New ASP Reporting Requirement for Manufacturers without a Medicaid Drug Rebate Agreement

December 29, 2020By Michelle L. Butler

Buried in the 2,124-page Consolidated Appropriations Act, 2021 (the Act), which was signed by Donald Trump yesterday, was a brief provision requiring the reporting of average sales price (ASP) by manufacturers that do not have a Medicaid Drug Rebate Agreement.  ASP is used by CMS to set the payment rate for drugs and biologicals that are separately reimbursed under Medicare Part B.  Part B covers drugs that patients typically do not administer themselves but are instead administered in physicians’ offices and hospital outpatient departments.  Currently, only manufacturers that have entered into a Medicaid Drug Rebate Agreement with HHS are required to calculate and report ASP.  See 42 U.S.C. § 1396r-8(b)(3)(A)(iii).  Because not every manufacturer of drugs covered under Part B has such an Agreement, there are no ASPs reported for some Part B drugs.  In those cases, the Part B payment rate is based on published wholesaler acquisition cost (WAC) or average wholesale price (AWP), or sometimes the invoice price, which result in payment rates generally higher than a payment rate based on ASP would be.
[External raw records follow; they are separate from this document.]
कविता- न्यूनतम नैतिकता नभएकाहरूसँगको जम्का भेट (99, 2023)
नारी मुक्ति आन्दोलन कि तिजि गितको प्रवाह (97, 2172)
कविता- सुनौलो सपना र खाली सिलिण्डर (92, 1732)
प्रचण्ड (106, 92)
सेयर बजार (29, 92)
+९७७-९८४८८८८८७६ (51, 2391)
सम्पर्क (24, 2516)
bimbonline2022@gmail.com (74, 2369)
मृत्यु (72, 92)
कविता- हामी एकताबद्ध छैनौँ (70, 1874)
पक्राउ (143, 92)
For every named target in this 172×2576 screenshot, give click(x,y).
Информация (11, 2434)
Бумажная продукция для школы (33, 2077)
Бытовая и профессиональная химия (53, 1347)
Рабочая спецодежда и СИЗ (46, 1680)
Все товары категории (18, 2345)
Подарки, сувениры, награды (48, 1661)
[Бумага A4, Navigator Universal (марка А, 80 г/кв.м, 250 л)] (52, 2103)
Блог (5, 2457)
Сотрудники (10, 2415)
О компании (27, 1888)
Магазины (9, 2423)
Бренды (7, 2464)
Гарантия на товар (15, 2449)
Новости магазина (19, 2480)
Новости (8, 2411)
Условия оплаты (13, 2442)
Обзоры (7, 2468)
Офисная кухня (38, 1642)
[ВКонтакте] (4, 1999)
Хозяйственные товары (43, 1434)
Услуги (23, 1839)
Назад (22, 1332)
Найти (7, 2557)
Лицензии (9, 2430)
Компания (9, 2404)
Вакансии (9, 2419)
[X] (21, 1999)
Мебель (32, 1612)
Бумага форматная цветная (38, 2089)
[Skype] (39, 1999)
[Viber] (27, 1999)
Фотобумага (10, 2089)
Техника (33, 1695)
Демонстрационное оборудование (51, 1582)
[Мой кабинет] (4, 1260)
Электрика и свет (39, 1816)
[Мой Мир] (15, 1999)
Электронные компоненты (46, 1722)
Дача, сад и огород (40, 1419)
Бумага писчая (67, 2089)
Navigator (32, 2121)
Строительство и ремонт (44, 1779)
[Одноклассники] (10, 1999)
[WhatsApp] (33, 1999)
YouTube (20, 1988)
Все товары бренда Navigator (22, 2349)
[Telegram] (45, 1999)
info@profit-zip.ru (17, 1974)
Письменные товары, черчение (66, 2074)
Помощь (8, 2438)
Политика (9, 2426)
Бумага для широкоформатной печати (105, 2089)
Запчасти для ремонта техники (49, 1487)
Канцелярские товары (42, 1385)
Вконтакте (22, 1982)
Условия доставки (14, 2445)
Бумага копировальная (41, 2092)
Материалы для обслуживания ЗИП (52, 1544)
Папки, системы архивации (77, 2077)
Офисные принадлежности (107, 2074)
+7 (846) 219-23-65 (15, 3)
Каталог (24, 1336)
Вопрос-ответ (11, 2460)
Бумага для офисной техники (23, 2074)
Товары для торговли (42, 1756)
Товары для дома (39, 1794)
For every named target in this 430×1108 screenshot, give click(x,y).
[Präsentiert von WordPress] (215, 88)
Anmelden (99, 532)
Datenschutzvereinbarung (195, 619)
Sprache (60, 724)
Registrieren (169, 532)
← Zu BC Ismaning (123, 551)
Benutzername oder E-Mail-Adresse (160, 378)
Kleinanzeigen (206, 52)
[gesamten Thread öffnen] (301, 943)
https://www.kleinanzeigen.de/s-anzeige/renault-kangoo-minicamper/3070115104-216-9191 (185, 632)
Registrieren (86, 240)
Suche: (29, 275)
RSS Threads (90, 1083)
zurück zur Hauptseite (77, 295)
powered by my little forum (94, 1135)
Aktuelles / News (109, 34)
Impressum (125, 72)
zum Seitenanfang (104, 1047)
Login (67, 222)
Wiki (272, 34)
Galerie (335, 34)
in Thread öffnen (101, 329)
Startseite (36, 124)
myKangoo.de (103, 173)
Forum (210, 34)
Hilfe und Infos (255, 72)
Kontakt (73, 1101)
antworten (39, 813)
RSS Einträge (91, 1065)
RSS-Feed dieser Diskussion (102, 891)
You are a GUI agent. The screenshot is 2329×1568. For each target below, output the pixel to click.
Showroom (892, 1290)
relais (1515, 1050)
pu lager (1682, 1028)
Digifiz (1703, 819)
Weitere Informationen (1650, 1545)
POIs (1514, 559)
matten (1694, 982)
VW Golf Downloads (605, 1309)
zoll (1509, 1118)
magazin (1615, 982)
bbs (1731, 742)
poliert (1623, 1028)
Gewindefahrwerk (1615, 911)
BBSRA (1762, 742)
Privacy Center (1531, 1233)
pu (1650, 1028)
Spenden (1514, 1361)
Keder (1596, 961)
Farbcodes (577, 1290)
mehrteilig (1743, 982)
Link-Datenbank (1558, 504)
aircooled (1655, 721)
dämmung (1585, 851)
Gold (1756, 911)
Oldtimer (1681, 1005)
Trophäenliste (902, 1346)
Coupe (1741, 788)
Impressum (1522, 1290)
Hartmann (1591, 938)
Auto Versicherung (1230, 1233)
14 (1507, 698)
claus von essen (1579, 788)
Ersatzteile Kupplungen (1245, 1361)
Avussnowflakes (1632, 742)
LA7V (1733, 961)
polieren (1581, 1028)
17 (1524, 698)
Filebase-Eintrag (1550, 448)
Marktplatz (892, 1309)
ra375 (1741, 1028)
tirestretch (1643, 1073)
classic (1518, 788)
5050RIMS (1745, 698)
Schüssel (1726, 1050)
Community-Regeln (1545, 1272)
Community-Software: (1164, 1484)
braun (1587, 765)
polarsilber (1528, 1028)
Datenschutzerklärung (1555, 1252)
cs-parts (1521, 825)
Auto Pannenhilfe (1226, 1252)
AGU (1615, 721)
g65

Under Section 401 of the Act, a manufacturer of drugs or biologicals separately payable under Medicare Part B that does not have a Medicaid Drug Rebate Agreement will be required to report ASP, WAC, and sales made at a nominal price.  This reporting requirement goes into effect for calendar quarters beginning January 1, 2022.  The information is to be reported in a time and manner to be specified by CMS.  At some point prior to the effective date, we would expect to see the current electronic ASP reporting procedures extended to include this new category of manufacturers.  Audit and enforcement provisions currently applicable to ASP reporters will apply to the new category of ASP reporters.  HHS will be authorized to audit reporting manufacturers and survey wholesalers and manufacturers to verify reported information. Failure to report ASP for these drugs or biologicals may result in civil money penalties in the same manner as the failure to report ASP by manufacturers with Medicaid Drug Rebate Agreements.